Concern over ethical principles in medical research grew after World War II, following the crimes of Nazi doctors revealed by the Nuremberg war crimes tribunal. A number of scientists called for stricter adherence to ethical principles including Beecher (1966) and Pappworth (1967).
In 1964 the World Medical Association held their General Assembly in Helsinki, Finland. There they set out ethical principles for medical research involving human subjects in the Declaration of Helsinki. Some of the main points of special relevance to experimental design are given here:
- It is the duty of the physician in medical research to protect the life, health, privacy and dignity of the human subject.

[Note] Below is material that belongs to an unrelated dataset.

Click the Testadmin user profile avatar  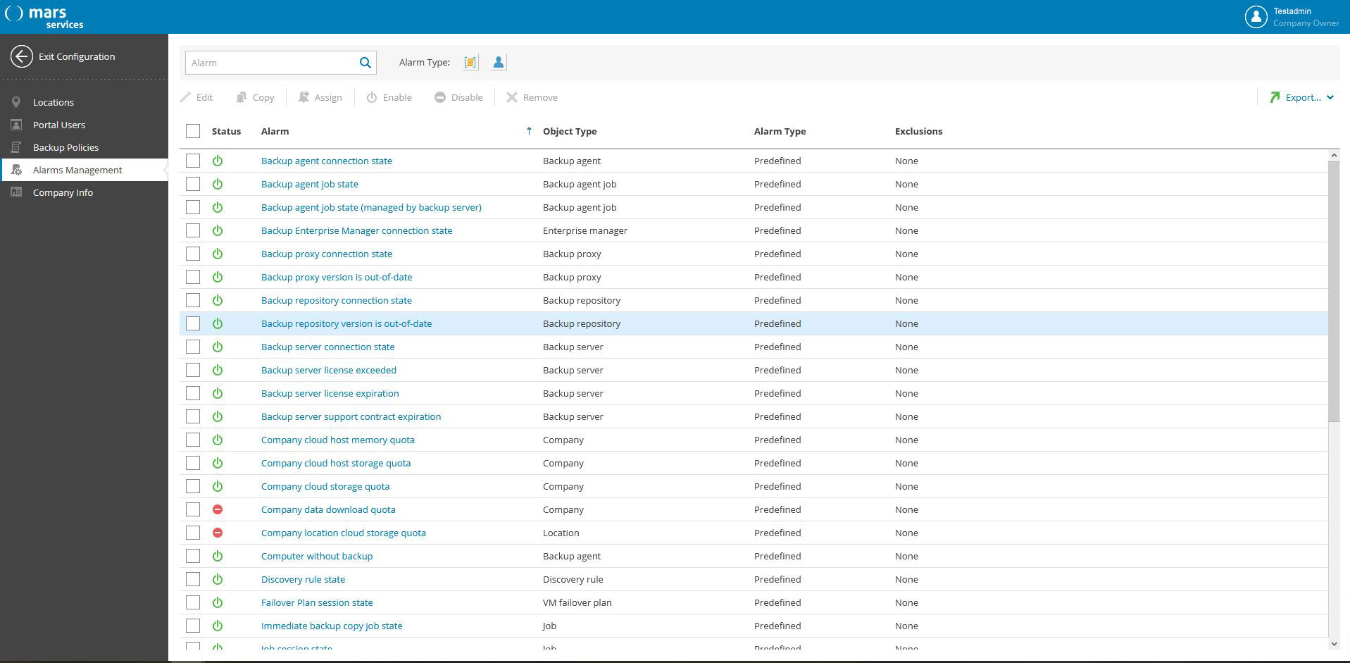click(1256, 17)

- The design and performance of each experimental procedure involving human subjects should be clearly formulated in an experimental protocol. The protocol should be submitted for consideration , comment, guidance, and where appropriate, approval to a specially appointed ethical review committee, which must be independent of the investigator, the sponsor or any other kind of undue influence.
- Every medical research project involving human subjects should be preceded by careful assessment of predictable risks and burdens in comparison with foreseeable benefits to the subject or to others. This does not preclude the participation of healthy volunteers in medical research. The design of all studies should be publicly available.
- Medical research is only justified if there is a reasonable likelihood that the populations in which the research is carried out stand to benefit from the results of the research.
- The subjects must be volunteers and informed participants in the research project.
- Both authors and publishers have ethical obligations. In publication of the results of research, the investigators are obliged to preserve the accuracy of the results. Negative as well as positive results should be published or otherwise publicly available. Sources of funding, institutional affiliations and any possible conflicts of interest should be declared in the publication.
- The benefits, risks, burdens and effectiveness of a new method should be tested against those of the best current prophylactic, diagnostic and therapeutic methods. This does not exclude the use of placebo, or no treatment, in studies where no proven prophylactic, diagnostic or therapeutic method exists.
- At the conclusion of he study, every patient entered into the study should be assured of access to the best proven prophylactic, diagnostic or therapeutic methods identified by the study.